Immer häufiger sieht man Werbungen oder Videoclips mit Zeitraffer-Effekten. Natürlich könnte man zu diesem Zweck einfach ein Video drehen und dieses später schneller abspielen. Doch mit einer Digitalen Spiegelreflexkamera oder einer spiegellosen Systemkamera gelingen Timelapse-Videos viel besser. In diesem Tutorial stellen wir alle wichtigen Tipps zusammen.
Einleitung
Ein Timelapse-Video (engl. für Zeitraffer) wird aus einer Serie von Einzelbildern erstellt. Je nach Art und Geschwindigkeit der Veränderung im Motiv (z.B. Sonnenuntergang oder Passanten auf Platz) schwankt das Intervall der Aufnahmen, z.B. eine Aufnahme alle 5 oder 10 Sekunden. Die einzelnen Bilder werden später als Video mit 24 oder 30 Bildern pro Sekunde wiedergegeben. So ergibt sich der Zeitraffer-Effekt.
Welche Kameras sind für Timelapse/Zeitraffer-Videos geeignet?

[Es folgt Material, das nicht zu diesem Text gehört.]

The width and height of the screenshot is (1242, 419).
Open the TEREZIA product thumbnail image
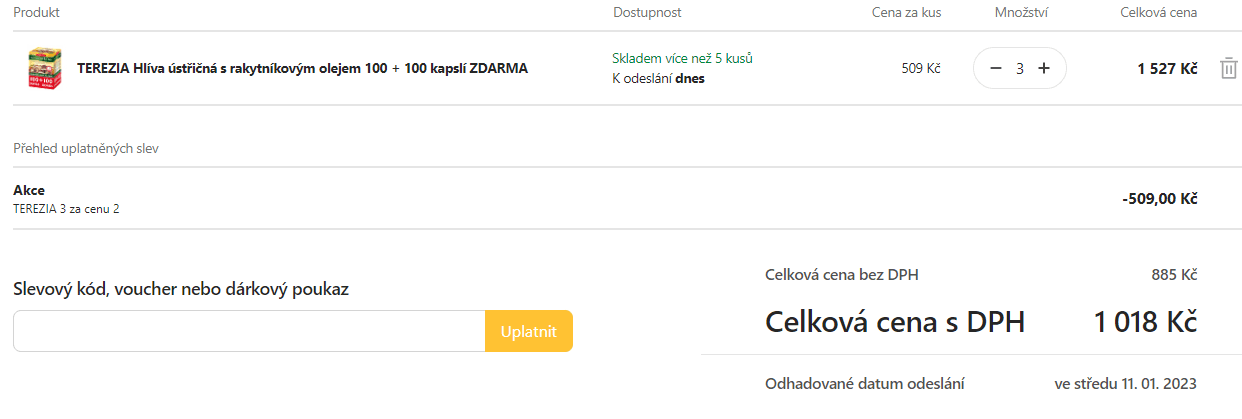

Zeitraffer-Aufnahmen können grundsätzlich mit jeder Kamera erstellt werden. Am besten gelingen die Bilder-Serien mit der Timer-Funktion oder mit einem externen Auslöser mit Timer. Aber auch mit Webcams können mit geeigneter Software Serienaufnahmen erstellt werden.

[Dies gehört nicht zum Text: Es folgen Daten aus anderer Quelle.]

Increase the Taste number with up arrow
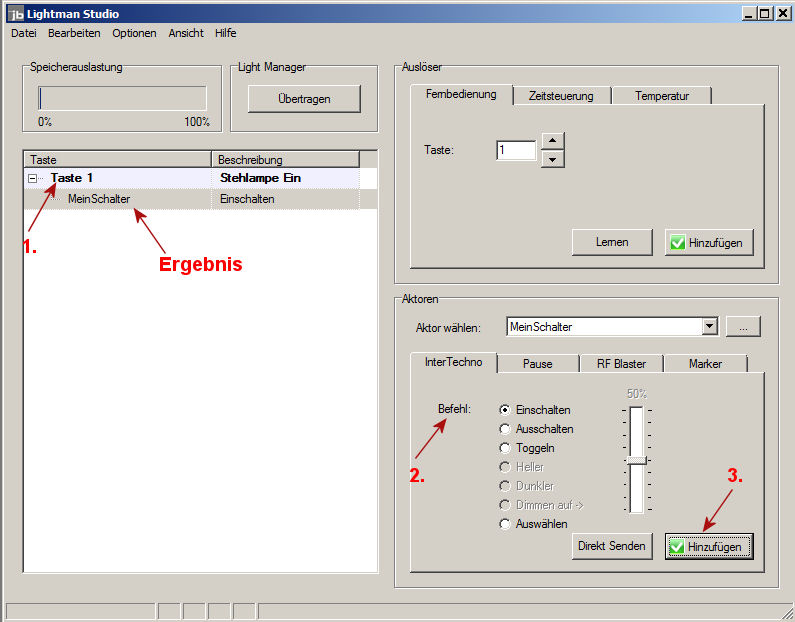 (553, 141)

DSLRs – Digitale Spiegelreflexkameras
DSLRs sind für Timelapse-Aufnahmen gut geeignet, da i.d.R. alle erforderlichen Aufnahmeparameter genau gesteuert werden können. Viele hochwertige DSLRs besitzen einen eingebauten Timer, aber auch alle anderen DSLRs können mit einem externen kabelgebundenen Timer oder Funk-Auslöser gesteuert werden. Besonders geeignet sind DSLRs mit fixierbarem Spiegel.
Systemkameras
Kompakte Kameras mit Wechselobjektiven wie Olympus/Panasonic MFTs, Sony NEX, etc. sind sehr gut für Timelapse-Aufnahmen geeignet, da hier kein Spiegel hochklappt. Die Einstellmöglichkeiten sind ähnlich umfangreich wie bei DSLRs. Allerdings wird meist ein externer Auslöser/Timer benötigt.
Bridge- und Kompaktkameras
Die meisten Kompakten können nicht wirklich manuell gesteuert werden. Höherwertige Kompaktkameras wie die Panasonic Lumix LX Modelle können jedoch zumindest extern ausgelöst werden, einige Modell, z.B. die Ricoh GX200 verfügen über einen eingebauten Timer.

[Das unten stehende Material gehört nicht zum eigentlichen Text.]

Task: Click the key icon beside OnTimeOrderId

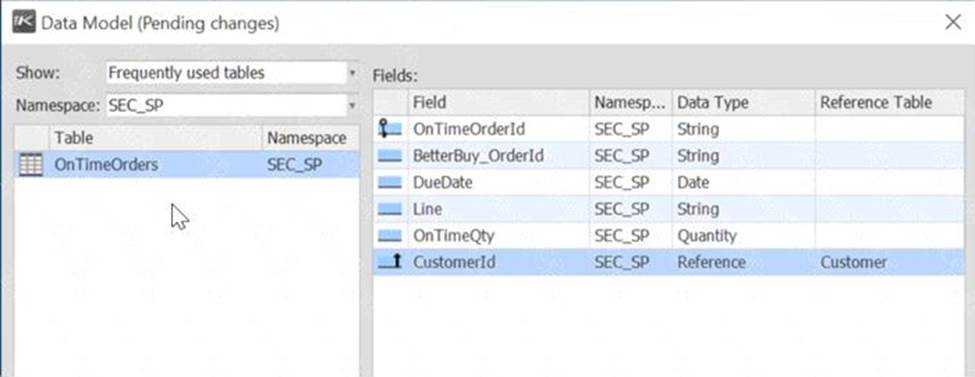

Eine Besonderheit sind Canon-Kameras der PowerShot- und Ixus-Reihe. Mit der Software CHDK kann man ihre Firmware und damit ihren Funktionsumfang erheblich erweitern: sie können RAW speichern und per USB ferngesteuert werden. Außerdem können sie sehr komplexe Skripts ausführen, etwa „mache jeden Tag zwischen 5:30 und 7:30 im Intervall von 10 Sekunden eine Aufnahme“. Damit sind Canon Kompaktkameras erste Wahl für komplexe Zeitraffer-Projekte!
Im deutschsprachigen CHDK-Forum wird die Software erläutert, außerdem stehen viele Skripts zur Verfügung.
Action-Kameras
Auch einige Helm-Kameras wie die GO PRO Hero 2 besitzen einen eingebauten Timer für Intervallaufnahmen und sind somit für Timelapse-/Zeitraffer-Videos geeignet. Aufgrund der speziellen Bauart sind hier jedoch nur sehr wenige Einstellungen möglich, dafür bieten Actionkameras teils extreme Bildwinkel. Zudem sind als Zubehör Unterwassergehäuse sowie Halterungen für jede erdenkliche Montagesituation verfügbar.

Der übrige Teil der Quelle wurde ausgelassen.